Tarih öncesine ilişkin bu büyük keşif, kadının mevcut toplumsal konumunun insanlık tarihinin başlangıcından bu yana böyle sürüp geldiği anlayışının da yıkılması anlamına geliyordu. Şöyle diyordu Engels: “Kadının, toplumun başlangıç döneminde, erkeğin kölesi olduğu düşüncesi, en saçma, 18. yüzyıldaki Aydınlanma Çağı’ndan kalma düşüncelerden biridir. Kadın, tüm yabanıllarda ve alt ve orta aşamalardaki tüm barbarlarda, hatta kısmen üst aşamadaki barbarlarda, özgür olmakla kalmayıp fazlasıyla saygı görüyordu.”
Ekonomi geliştikçe ve nüfus yoğunluğu arttıkça, tüm toplumsal yapı da değişime uğramıştı. Engels, hayvanların evcilleştirilmesi ve sürü yetiştirilmesinin o zamana kadar görülmedik bir zenginlik kaynağına dönüşmesinin ve bu zenginliğin başlangıçta gense aitken giderek ailenin özel mülkiyetine dönüşmesinin “ana hukuku”nda nasıl bir değişim yarattığını ayrıntılı bir şekilde anlatmaktadır:
“Demek ki, zenginliklerin artmasıyla birlikte, bunlar, bir yandan erkeğe aile içinde kadınınkine göre daha önemli bir konum sağlarken, diğer yandan, bu güçlendirilmiş konumu, geleneksel mirasçılık düzenini çocuklar lehine yıkma dürtüsünü üretti. Ama soy ana hukukuna göre belirlendiği sürece bunu yapmak mümkün değildi. Dolayısıyla bunun yıkılması gerekiyordu ve yıkıldı.”

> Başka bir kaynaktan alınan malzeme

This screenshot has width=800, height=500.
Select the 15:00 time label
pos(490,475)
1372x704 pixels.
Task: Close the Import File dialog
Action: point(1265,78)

“Ana hukukunun yıkılması kadın cinsinin dünya ölçeğindeki tarihsel yenilgisiydi. Erkek evde de dizginleri eline aldı, kadın alçaltıldı, esaret altına alındı, erkeğin keyfinin kölesi ve basit bir çocuk yapma aleti oldu.”
Yabanıllığın ayırt edici biçimi olan “grup evliliği” nasıl barbarlıkla birlikte yerini “eşleşme evliliği”ne bıraktıysa, o da daha ileri aşamada yeni toplumsal itici güçlerle birlikte yerini tek eşli evliliğe (monogami) bırakmıştı. Kuşkusuz söz konusu tek eşlilik sadece kadına yönelik bir dayatmaydı! Monogaminin zina ve fuhuşla tamamlandığını belirten Engels, tarihteki ilk sınıf karşıtlığının, tek eşli evlilikte gelişen erkek-kadın karşıtlığıyla, ilk sınıfsal baskının da, kadın cinsinin erkek cinsi tarafından baskı altına alınmasıyla çakıştığını belirtir.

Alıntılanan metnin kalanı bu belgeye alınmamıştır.